14: The Man with the Beard

Well-known atheist, Richard Dawkins, equates belief in Jesus and belief in Santa Claus as equally flawed and misplaced, and I don’t blame him, we often treat them the same and confuse our children by hyping up the non-existent Santa and downplaying the God who does exist. Santa is a touchy subject, and I think most parents don’t really put much thought into him or what he represents, or the confusion he could bring; he just seems like a fun, harmless, make-believe tradition. But when we put so much effort into essentially tricking our children, and so little into actually sharing with them the truth of Christmas and our God, it begs the question of where our hearts are, even if it seems we are coming from a place of innocence.
Clearly, I’m not a huge fan of Santa. Not just because he has become synonymous with materialism in America, or because most children think December 25th is about elves and a jolly, ageless man. No, I hate that Santa is conditional. I don’t think anything could be further from the truth of Christmas then gifts being given based on the actions done or not done.
Christmas is about the single greatest gift ever given to mankind, a Savior, the promise of redemption, peace, and perfect relationship with God, this gift was given purely out of grace. Meaning we did NOTHING to deserve it, in fact, we scorn it, we spit in the face of God, we nailed him to a cross and mocked him as he cried out under the crushing weight of our sin. Yet, it has been given freely to us.
Enter Santa, you get coal when you’re bad, and beautifully wrapped, sparkling gifts if you’re good. So long as you’re good deeds outweigh your bad behaivor, you’re good with the fat man in the bright red suit. He keeps record of your wrongs and rights and weighs them out. And unfortunately we tend to extend this understanding to God, he’s the man with the gray beard instead of white, but he checks his list too. So long as we’ve prayed, gone to church, gave a homeless man a granola bar or a twenty, we’re okay. Even if the mouth we’re praising God with just cruelly yelled at our spouse, or the hands that gave the homeless man a cheap granola bar also sat idly instead of doing right. We convince ourselves, that no matter how ugly our hearts are, if we do enough good, we’re okay with God. He’ll still give us those shiny golden streets of heaven. We prefer to think of God like Santa, because if we can maintain some kind of balance of good and evil we don’t have to change anything.
That’s one of the biggest lies we tell ourselves.
God isn’t like Santa at all. God doesn’t want our deeds. He wants our hearts. Our righteousness is described in Isaiah as filthy rags, or a better translation being “used mentstral rags.” That’s disgusting, and that’s the imagery God chose to use to describe our “good deeds”. The point being: our good deeds can never outweigh the wickedness in our hearts, and we can only be righteous when we are in relationship with him, when we’ve accepted the gift of salvation and submitted to God as Lord of our lives and depend on his Spirit to guide us, not our own defiled hearts. Because if God were Santa, we’d all be getting coal. We’d all be facing death and hell.
Thankfully God is God, not Santa. He chose to rescue us, to replace our ugliness with the perfection of Christ. When we’re his, our sinful, cruel hearts are cleansed and replaced with the perfect, loving deeds of Jesus. Santa is not merciful, but thankfully, God is.

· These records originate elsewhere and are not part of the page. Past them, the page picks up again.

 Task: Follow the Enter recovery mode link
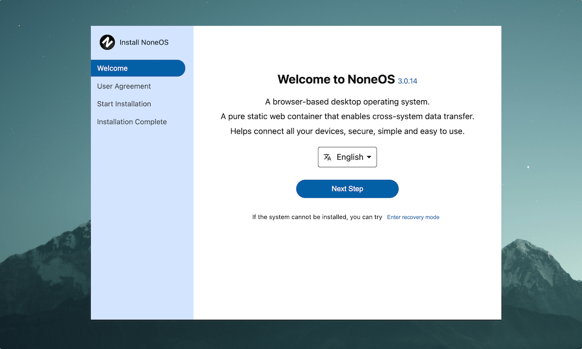(x=413, y=217)
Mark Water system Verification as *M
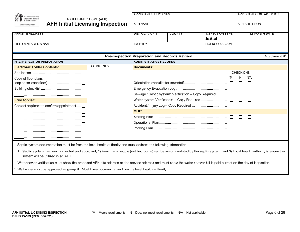This screenshot has width=300, height=232. coord(231,100)
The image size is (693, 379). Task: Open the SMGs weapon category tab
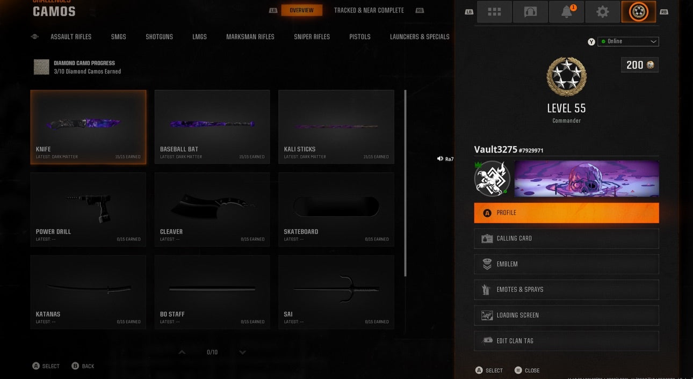coord(118,37)
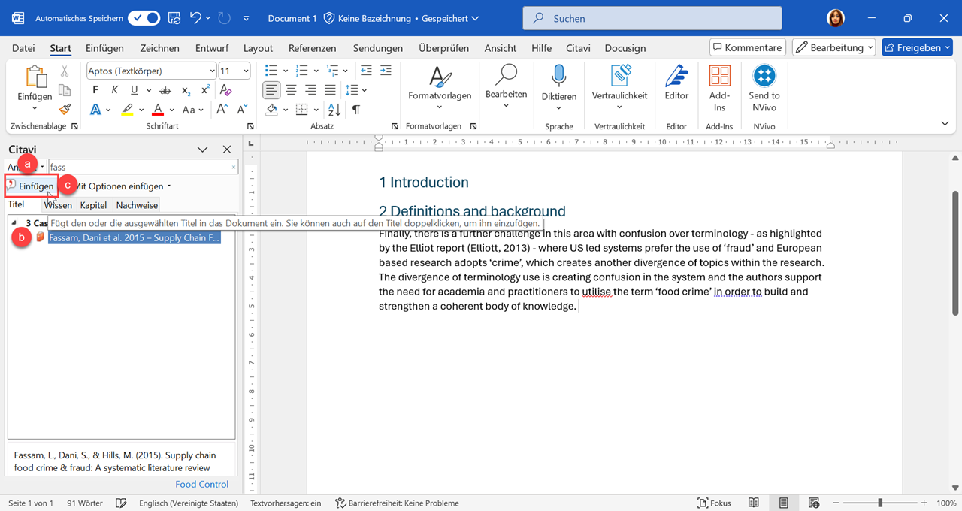The width and height of the screenshot is (962, 511).
Task: Click the Kommentare button
Action: click(x=747, y=47)
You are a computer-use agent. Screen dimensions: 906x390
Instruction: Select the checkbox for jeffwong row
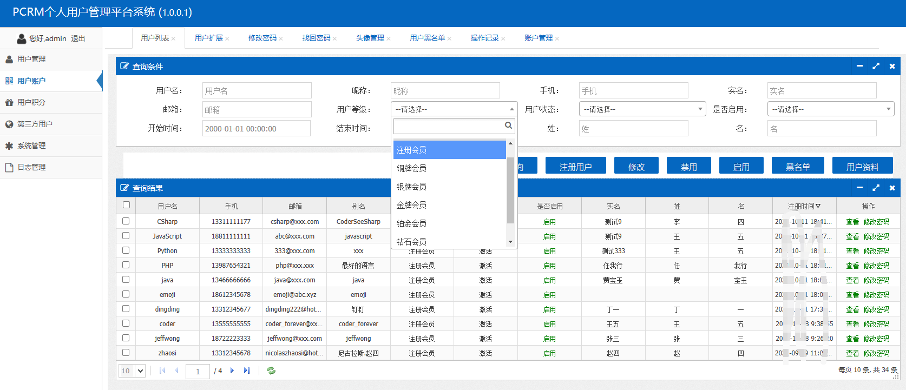126,338
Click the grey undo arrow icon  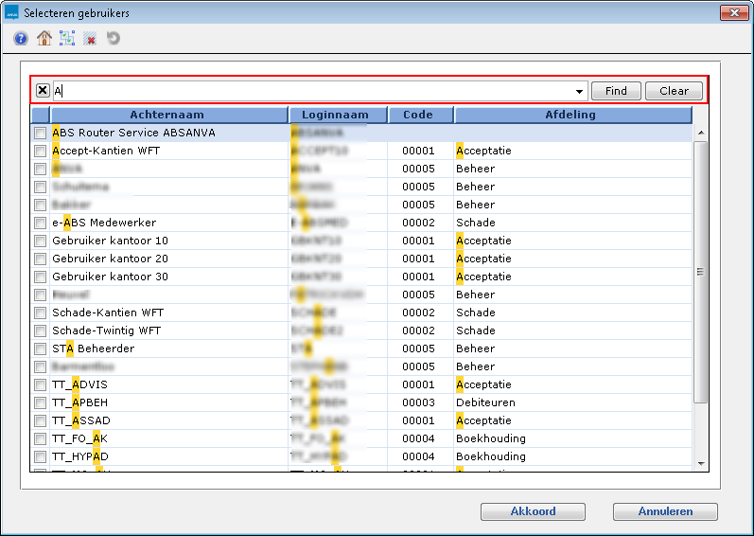(x=114, y=39)
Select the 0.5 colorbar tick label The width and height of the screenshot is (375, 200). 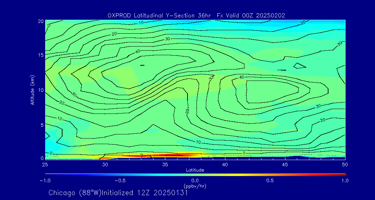tap(270, 181)
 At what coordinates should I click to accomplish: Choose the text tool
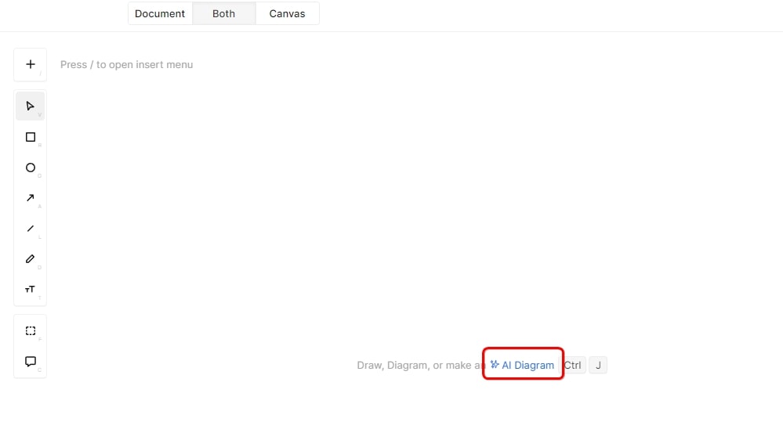31,290
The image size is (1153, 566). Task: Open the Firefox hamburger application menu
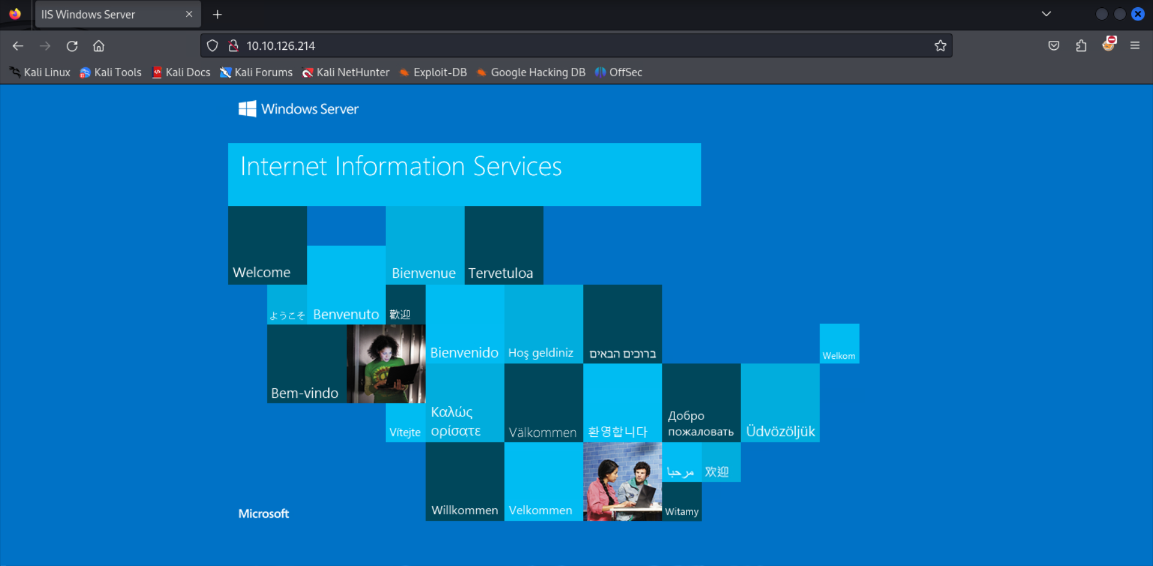1134,46
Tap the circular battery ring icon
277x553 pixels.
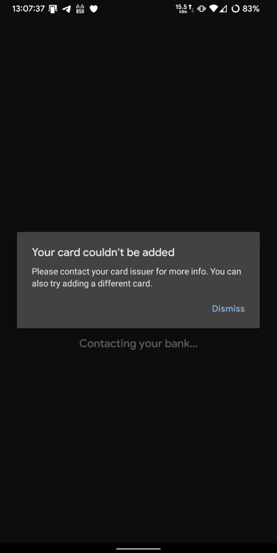[235, 9]
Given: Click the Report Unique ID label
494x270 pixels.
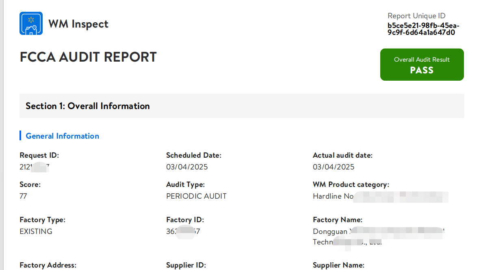Looking at the screenshot, I should (x=416, y=16).
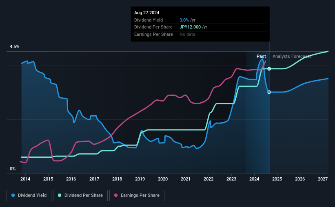The height and width of the screenshot is (207, 335).
Task: Click the blue dividend yield data point marker
Action: point(269,92)
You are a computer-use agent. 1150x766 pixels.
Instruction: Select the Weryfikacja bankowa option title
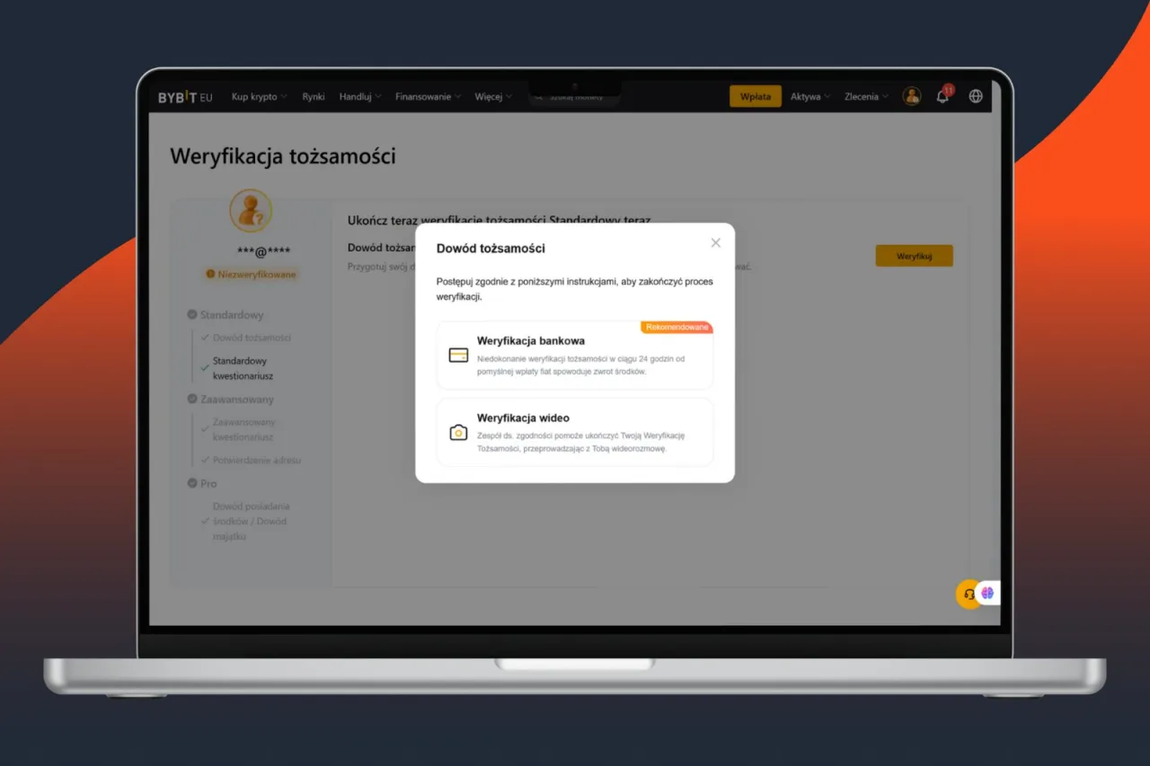tap(530, 341)
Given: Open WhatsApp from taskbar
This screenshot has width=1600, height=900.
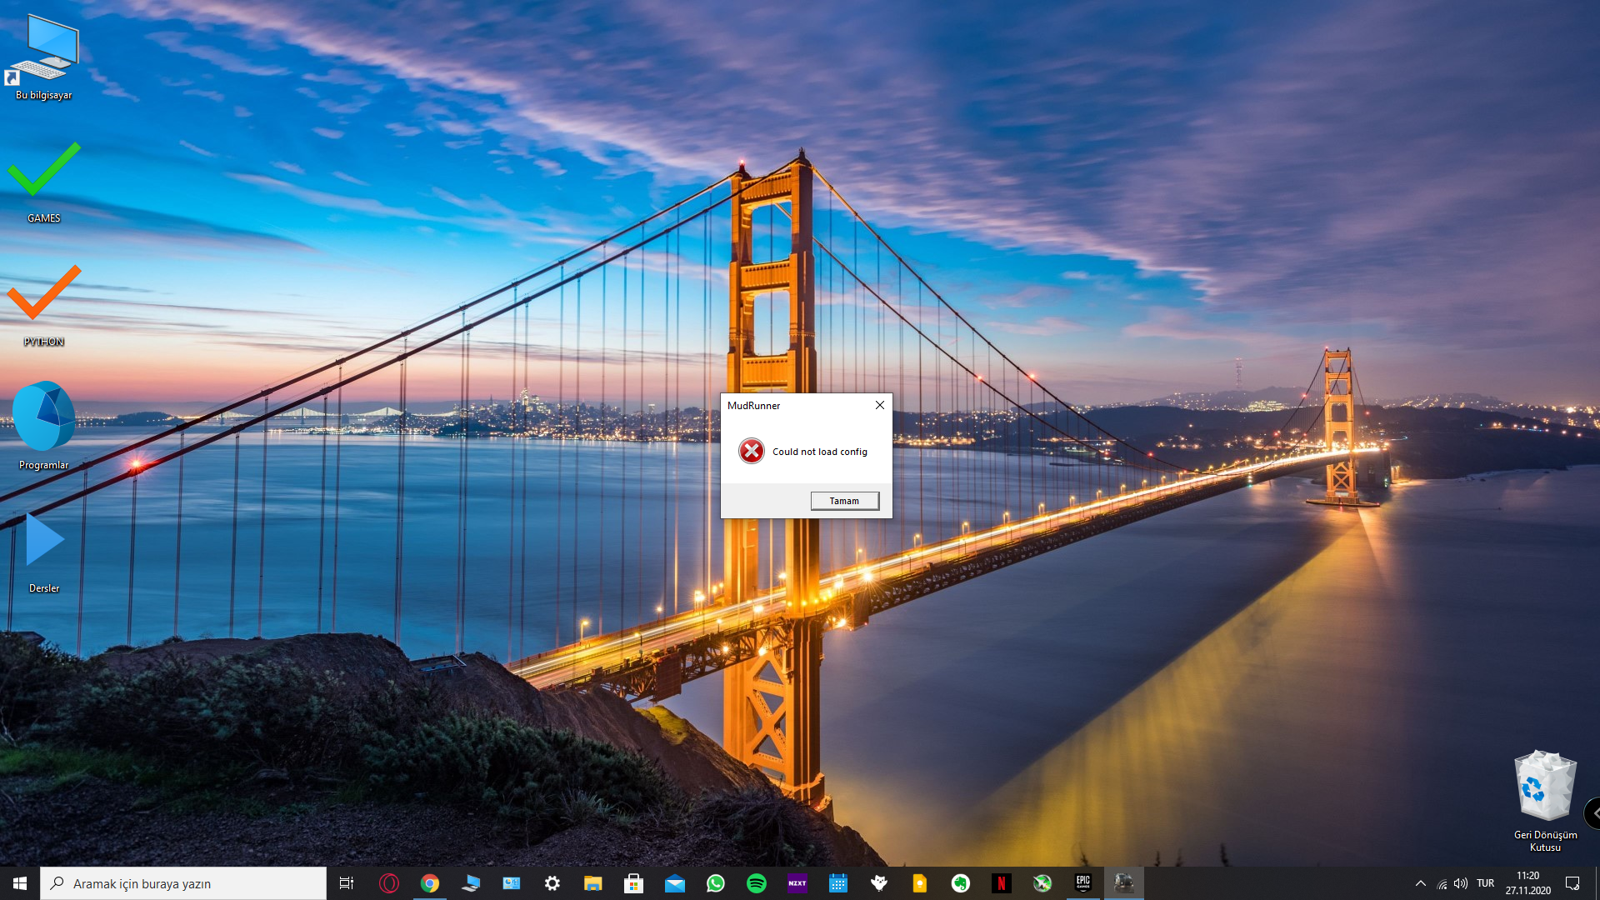Looking at the screenshot, I should pyautogui.click(x=716, y=883).
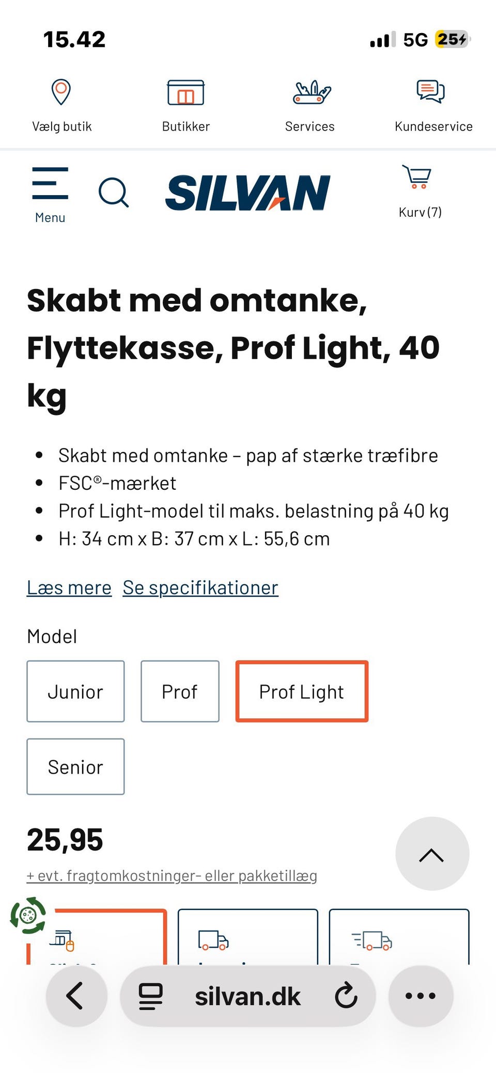This screenshot has width=496, height=1073.
Task: Select the Prof Light model option
Action: (302, 691)
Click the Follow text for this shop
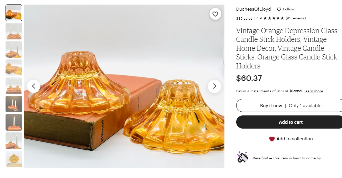 288,9
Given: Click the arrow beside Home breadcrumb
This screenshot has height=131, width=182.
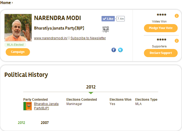Looking at the screenshot, I should (x=12, y=2).
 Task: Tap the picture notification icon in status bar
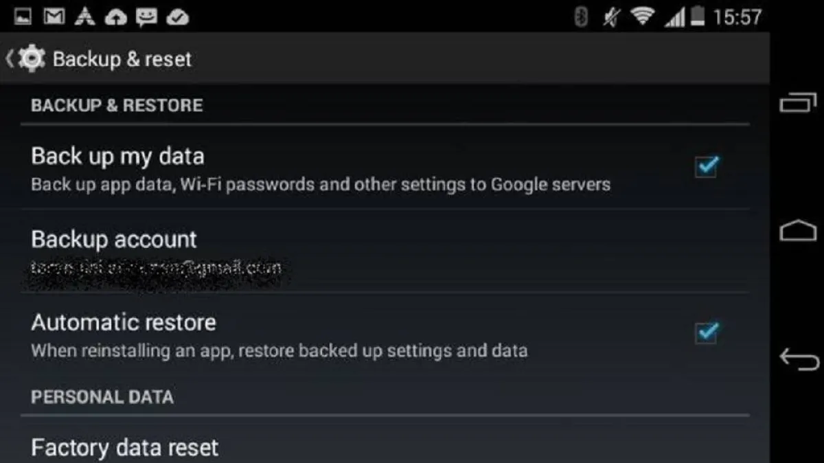tap(23, 17)
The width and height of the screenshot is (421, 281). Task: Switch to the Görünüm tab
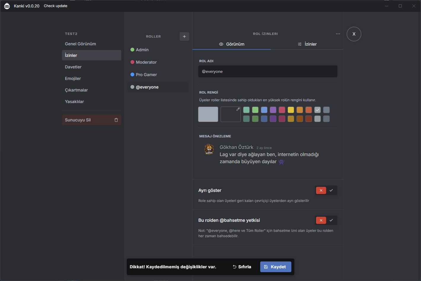tap(232, 44)
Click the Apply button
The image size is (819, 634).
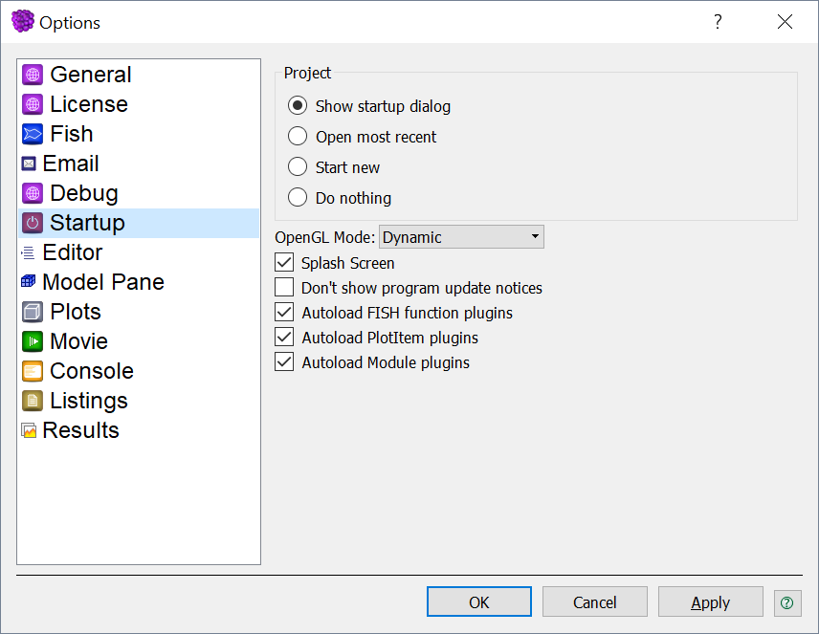pos(710,602)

  1. Emily Bennett · · Reply

    Very well put 🙂 we are not fond of Santa ourselves and a few weeks ago when Brady’s oldest daughter was down, I was telling Ady that Santa is just pretend, when Makenzie questioned me in surprise. She then asked me if the tooth fairy and God were fake too! This to me just drove home the importance of downplaying the materialistic magician of Christmas and emphasizing the beautiful importance of a very real and very true God. The God who gave his greatest gift without record of right or wrong, but with the knowledge of how greatly we truly needed such a special gift.


    1. Thanks, Emily! Very well-put explanation, too!